▸ EXERCISE: Within the data below, state how many lines contain the string "target". Provide the number only.

Pixel coordinate grounding data
============================================================

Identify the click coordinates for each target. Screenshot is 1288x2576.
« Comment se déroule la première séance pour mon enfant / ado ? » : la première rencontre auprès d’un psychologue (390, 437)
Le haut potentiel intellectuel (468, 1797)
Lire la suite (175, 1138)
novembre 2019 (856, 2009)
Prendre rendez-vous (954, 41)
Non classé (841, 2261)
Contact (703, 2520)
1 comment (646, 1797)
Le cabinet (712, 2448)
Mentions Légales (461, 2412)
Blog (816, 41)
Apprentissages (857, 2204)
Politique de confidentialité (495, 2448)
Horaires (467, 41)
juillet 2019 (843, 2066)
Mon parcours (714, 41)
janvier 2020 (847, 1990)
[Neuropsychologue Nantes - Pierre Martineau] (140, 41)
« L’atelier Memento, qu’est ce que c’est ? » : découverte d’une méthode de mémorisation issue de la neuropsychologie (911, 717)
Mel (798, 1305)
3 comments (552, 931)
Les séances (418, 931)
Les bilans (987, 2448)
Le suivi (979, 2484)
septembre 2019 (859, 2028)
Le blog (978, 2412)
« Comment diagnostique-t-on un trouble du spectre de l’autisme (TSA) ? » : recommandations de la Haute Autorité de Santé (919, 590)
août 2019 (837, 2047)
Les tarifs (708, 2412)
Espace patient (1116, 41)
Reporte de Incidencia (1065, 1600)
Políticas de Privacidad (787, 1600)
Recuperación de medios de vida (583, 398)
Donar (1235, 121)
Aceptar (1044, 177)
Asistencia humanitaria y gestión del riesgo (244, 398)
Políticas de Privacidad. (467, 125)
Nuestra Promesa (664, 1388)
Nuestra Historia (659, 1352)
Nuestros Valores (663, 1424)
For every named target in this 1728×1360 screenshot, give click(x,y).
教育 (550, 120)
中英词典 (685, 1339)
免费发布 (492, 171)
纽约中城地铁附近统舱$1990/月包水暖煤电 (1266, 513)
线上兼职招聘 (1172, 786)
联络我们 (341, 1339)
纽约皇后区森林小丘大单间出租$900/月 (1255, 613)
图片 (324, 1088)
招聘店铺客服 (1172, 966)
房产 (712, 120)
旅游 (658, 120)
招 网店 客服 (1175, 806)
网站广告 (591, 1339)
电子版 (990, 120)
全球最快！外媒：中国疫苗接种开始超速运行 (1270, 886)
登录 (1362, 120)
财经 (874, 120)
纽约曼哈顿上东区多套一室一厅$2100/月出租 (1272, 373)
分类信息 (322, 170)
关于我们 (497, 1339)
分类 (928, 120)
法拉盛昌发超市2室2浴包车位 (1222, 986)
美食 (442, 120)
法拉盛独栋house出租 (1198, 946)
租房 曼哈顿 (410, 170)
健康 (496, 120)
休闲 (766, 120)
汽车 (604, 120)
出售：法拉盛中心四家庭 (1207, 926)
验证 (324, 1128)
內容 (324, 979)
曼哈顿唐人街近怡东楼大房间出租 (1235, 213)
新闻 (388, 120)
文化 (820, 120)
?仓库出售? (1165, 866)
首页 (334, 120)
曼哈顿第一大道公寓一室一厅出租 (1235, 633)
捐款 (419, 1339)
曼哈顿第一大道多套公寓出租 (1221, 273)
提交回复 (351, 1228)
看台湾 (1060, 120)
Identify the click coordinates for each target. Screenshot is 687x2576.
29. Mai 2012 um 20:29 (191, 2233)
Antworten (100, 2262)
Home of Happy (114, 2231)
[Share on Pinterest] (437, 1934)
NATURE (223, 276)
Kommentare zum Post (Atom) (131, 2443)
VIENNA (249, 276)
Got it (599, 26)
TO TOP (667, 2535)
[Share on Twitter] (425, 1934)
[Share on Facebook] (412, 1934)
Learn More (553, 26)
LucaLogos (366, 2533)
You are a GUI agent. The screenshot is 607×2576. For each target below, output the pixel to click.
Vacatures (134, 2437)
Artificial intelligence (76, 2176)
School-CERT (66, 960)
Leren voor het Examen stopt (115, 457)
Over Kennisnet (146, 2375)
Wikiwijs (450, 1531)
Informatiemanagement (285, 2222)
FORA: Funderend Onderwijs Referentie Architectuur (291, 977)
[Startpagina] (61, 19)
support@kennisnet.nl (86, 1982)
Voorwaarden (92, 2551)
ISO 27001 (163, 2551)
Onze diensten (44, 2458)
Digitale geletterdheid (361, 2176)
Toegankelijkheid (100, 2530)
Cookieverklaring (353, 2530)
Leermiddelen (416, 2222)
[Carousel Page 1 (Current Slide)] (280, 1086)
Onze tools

============================================================

▸ SOLVED PROBLEM: 4